▸ Selected passage:

Segment Open

In Praise of the Grandmothers

As some of you know, I recently became a Grandmother. George is two months and twenty days today, but who’s counting.

Becoming a Gigi has transformed me in ways I never expected. My heart, now three sizes too big for my body, alternately celebrates his birth and aches for the challenges I know he must face in this life.

We can’t protect our children from this world, but we can make sure they know how much they are loved.

My grandmothers were my grounding compass. They were strong, faithful, and humble. Like other women of their generation, they were the grounding center of their families, working like Trojans, yet rarely acknowledged for it.

Both were widowed and spent much of their lives alone. Clara Mae Sturdivant, my maternal grandmother lived in Nashville, so I don’t have as many memories of her.

What I do recall is her kindness, home cooking, and expert needlework. I loved her mustache, ornate pearl spectacles, and playing with her underarm flab.

A devout Southern Baptist, Clara recited scripture like a preacher. She was pious yet I never judged or loved conditionally. 

The love she showered on me felt different than my Mother’s love. I now understand that mothers don’t have the same luxuries that Grandmothers do.

Since she lived nearby, I had more time with my paternal grandmother. Rose Nell Ramey was the oldest of seven siblings. Her mother other died when she was just thirteen years old.

Segment Closed

▸ Information supplied:
Segment Open

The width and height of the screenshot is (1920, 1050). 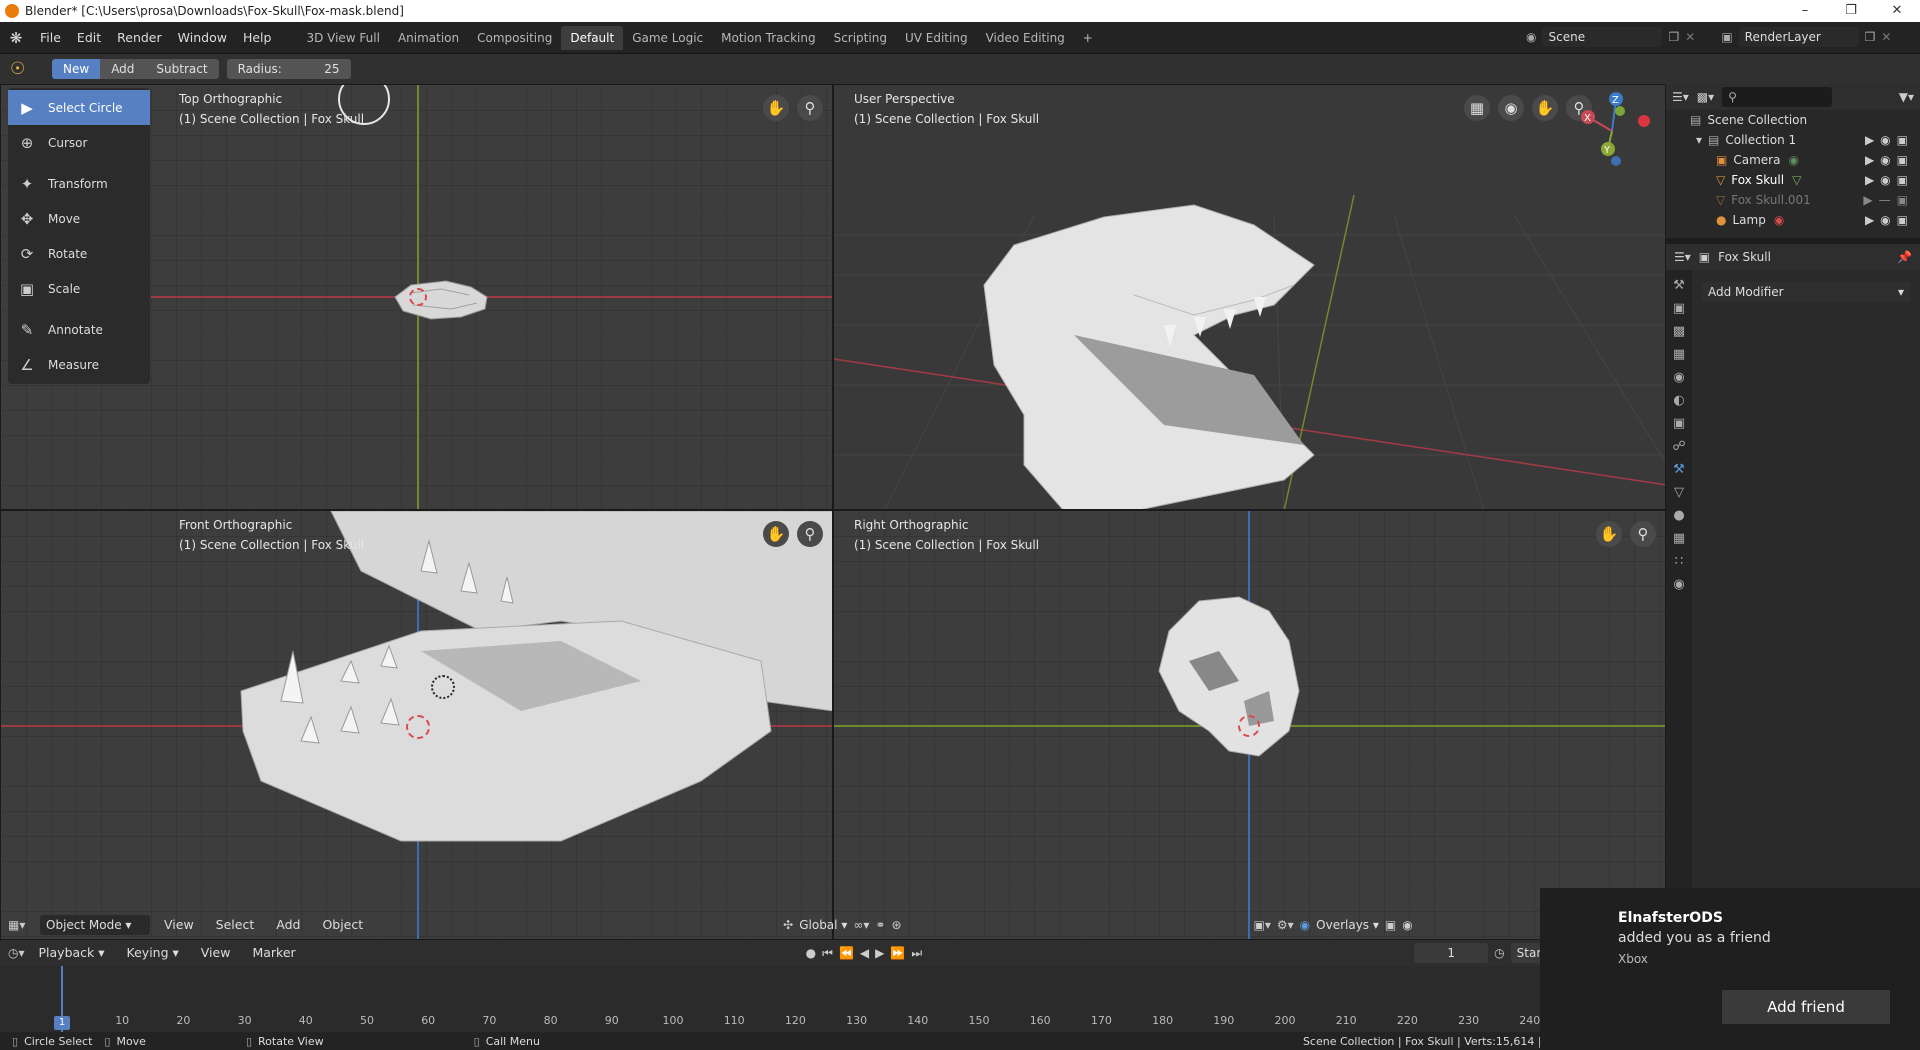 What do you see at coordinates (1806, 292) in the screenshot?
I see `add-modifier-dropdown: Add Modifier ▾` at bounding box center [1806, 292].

Segment Closed
Segment Open

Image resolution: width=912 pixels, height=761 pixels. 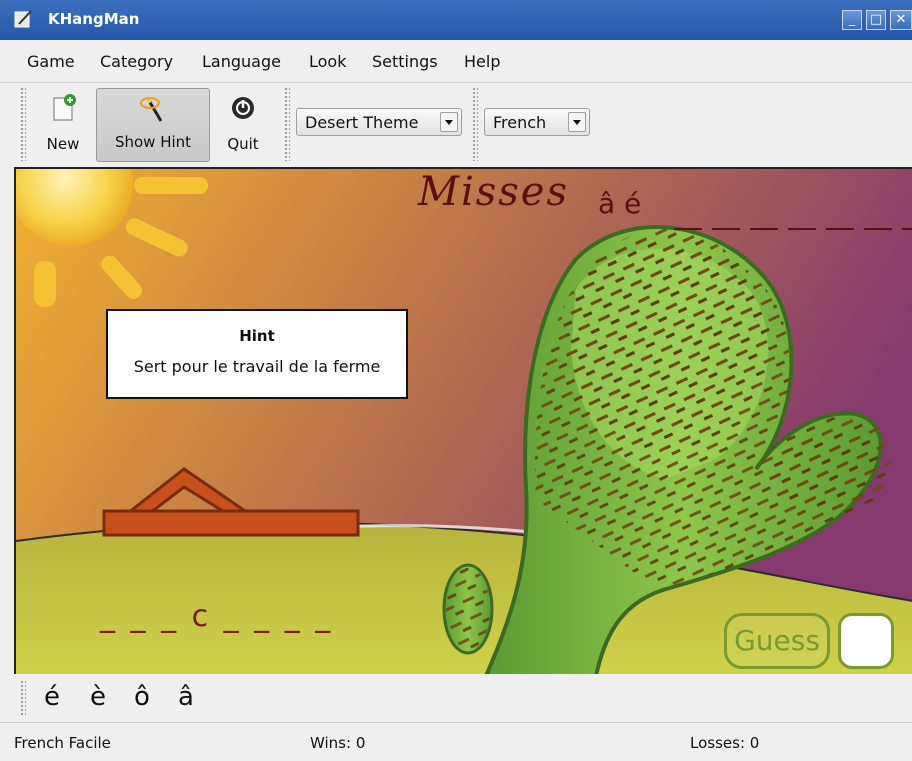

Segment Closed
Segment Open

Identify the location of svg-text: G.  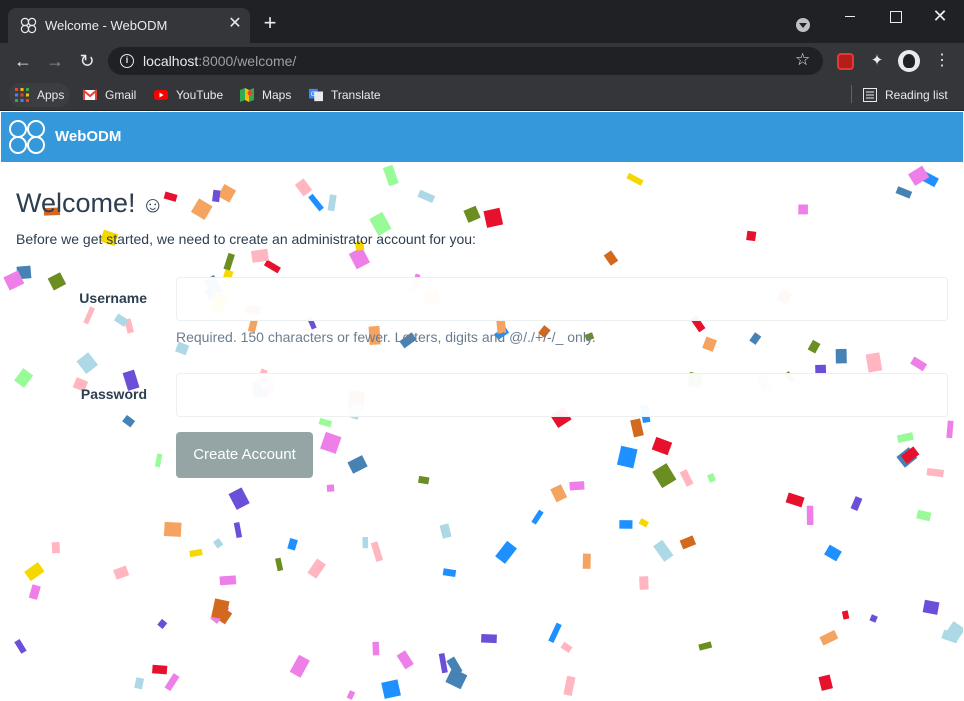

Segment Closed

▸ What you will do:
a. In the essay on grandmothers, which city did Clara Mae Sturdivant live in?
b. State whether each statement agrees with the essay on grandmothers, answering yes or no and quoting the words that decide it: (i) Rose Nell Ramey was the oldest of seven siblings. (ii) The maternal grandmother lived nearby. (iii) Both grandmothers were widowed.
c. Please transcribe the part of the essay on grandmothers between "My grandmothers were" and "her underarm flab.", inclusive.

▸ Responses:
a. Nashville.

b.
(i) Yes: "Rose Nell Ramey was the oldest of seven siblings."
(ii) No: "Clara Mae Sturdivant, my maternal grandmother lived in Nashville, so I don’t have as many memories of her."
(iii) Yes: "Both were widowed and spent much of their lives alone."

c.
My grandmothers were my grounding compass. They were strong, faithful, and humble. Like other women of their generation, they were the grounding center of their families, working like Trojans, yet rarely acknowledged for it.

Both were widowed and spent much of their lives alone. Clara Mae Sturdivant, my maternal grandmother lived in Nashville, so I don’t have as many memories of her.

What I do recall is her kindness, home cooking, and expert needlework. I loved her mustache, ornate pearl spectacles, and playing with her underarm flab.